Exercise material Start Marker

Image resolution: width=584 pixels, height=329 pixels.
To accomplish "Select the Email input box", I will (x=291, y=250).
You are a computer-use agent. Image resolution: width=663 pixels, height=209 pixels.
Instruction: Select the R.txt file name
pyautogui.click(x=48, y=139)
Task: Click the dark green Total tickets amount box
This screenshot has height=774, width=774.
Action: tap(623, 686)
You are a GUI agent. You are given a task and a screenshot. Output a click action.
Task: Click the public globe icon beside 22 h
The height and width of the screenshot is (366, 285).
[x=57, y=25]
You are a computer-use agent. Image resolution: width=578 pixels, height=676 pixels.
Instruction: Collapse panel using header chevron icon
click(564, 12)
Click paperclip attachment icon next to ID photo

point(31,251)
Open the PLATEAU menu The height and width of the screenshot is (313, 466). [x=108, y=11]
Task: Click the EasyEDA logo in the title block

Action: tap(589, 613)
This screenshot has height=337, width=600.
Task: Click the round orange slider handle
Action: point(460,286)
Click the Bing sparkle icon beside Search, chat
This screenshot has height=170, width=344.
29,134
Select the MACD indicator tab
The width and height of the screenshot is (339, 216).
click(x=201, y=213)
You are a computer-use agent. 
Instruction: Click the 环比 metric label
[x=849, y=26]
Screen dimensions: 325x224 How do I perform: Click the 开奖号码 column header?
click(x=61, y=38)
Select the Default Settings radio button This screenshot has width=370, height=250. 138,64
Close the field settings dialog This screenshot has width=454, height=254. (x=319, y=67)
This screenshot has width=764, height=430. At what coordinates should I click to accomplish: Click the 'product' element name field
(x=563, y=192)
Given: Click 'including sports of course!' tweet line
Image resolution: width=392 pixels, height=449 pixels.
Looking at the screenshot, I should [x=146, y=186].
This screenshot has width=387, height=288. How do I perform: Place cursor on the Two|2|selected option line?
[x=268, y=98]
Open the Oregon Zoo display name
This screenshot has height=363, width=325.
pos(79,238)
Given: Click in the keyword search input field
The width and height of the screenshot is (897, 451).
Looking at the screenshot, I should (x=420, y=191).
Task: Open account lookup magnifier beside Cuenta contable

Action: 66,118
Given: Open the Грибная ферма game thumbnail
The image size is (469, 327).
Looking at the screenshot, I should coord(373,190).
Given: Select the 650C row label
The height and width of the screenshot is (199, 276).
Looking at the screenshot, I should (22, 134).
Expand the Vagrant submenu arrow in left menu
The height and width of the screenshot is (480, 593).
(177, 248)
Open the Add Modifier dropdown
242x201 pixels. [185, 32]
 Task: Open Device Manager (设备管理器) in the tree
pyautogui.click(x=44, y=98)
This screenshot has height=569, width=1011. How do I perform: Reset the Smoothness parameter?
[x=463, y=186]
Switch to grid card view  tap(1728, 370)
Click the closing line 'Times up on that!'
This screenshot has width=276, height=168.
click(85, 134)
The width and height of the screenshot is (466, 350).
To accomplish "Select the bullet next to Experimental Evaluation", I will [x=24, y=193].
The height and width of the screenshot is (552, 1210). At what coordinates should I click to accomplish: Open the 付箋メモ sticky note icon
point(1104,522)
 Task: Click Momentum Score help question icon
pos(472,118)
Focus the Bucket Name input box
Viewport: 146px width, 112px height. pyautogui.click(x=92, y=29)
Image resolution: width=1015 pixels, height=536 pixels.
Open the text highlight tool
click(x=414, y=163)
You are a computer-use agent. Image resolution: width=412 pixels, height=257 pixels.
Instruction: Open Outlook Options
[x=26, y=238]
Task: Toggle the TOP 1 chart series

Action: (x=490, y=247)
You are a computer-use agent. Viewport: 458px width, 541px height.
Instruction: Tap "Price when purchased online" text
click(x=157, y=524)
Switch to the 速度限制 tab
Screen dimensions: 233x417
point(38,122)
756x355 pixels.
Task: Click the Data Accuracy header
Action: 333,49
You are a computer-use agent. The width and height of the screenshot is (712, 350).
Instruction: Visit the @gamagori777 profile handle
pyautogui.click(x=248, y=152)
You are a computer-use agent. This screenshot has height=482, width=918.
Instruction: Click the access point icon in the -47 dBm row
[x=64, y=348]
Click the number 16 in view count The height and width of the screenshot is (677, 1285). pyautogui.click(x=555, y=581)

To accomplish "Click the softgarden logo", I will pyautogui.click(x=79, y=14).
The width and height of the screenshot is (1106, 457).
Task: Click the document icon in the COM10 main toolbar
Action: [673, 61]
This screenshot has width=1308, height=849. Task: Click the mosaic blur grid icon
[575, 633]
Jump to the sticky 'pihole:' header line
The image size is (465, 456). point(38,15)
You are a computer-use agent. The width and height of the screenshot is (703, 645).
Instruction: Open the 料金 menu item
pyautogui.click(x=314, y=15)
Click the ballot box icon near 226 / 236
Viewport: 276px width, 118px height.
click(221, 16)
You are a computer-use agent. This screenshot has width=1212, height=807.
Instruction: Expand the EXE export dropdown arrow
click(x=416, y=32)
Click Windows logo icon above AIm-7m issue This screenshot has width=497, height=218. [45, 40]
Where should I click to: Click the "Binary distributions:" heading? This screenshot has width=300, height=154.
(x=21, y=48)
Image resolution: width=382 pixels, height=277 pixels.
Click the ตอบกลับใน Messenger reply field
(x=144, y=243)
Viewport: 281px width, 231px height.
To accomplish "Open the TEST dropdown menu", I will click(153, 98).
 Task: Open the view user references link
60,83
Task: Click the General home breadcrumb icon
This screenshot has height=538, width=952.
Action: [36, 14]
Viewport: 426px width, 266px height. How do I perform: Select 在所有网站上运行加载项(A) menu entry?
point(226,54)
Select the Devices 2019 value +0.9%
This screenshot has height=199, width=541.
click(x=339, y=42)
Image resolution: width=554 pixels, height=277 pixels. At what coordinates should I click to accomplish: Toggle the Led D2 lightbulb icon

Exercise material End Marker

**About this task**
When you reach the line that contains "Task: Click the public globe icon beside 22 h", stop; that line and every line before it, from the very first line of the data, should be restated word for word.

**Exercise response**
Image resolution: width=584 pixels, height=329 pixels.
To accomplish "Select the Email input box", I will (x=291, y=250).
You are a computer-use agent. Image resolution: width=663 pixels, height=209 pixels.
Instruction: Select the R.txt file name
pyautogui.click(x=48, y=139)
Task: Click the dark green Total tickets amount box
This screenshot has height=774, width=774.
Action: tap(623, 686)
You are a GUI agent. You are given a task and a screenshot. Output a click action.
Task: Click the public globe icon beside 22 h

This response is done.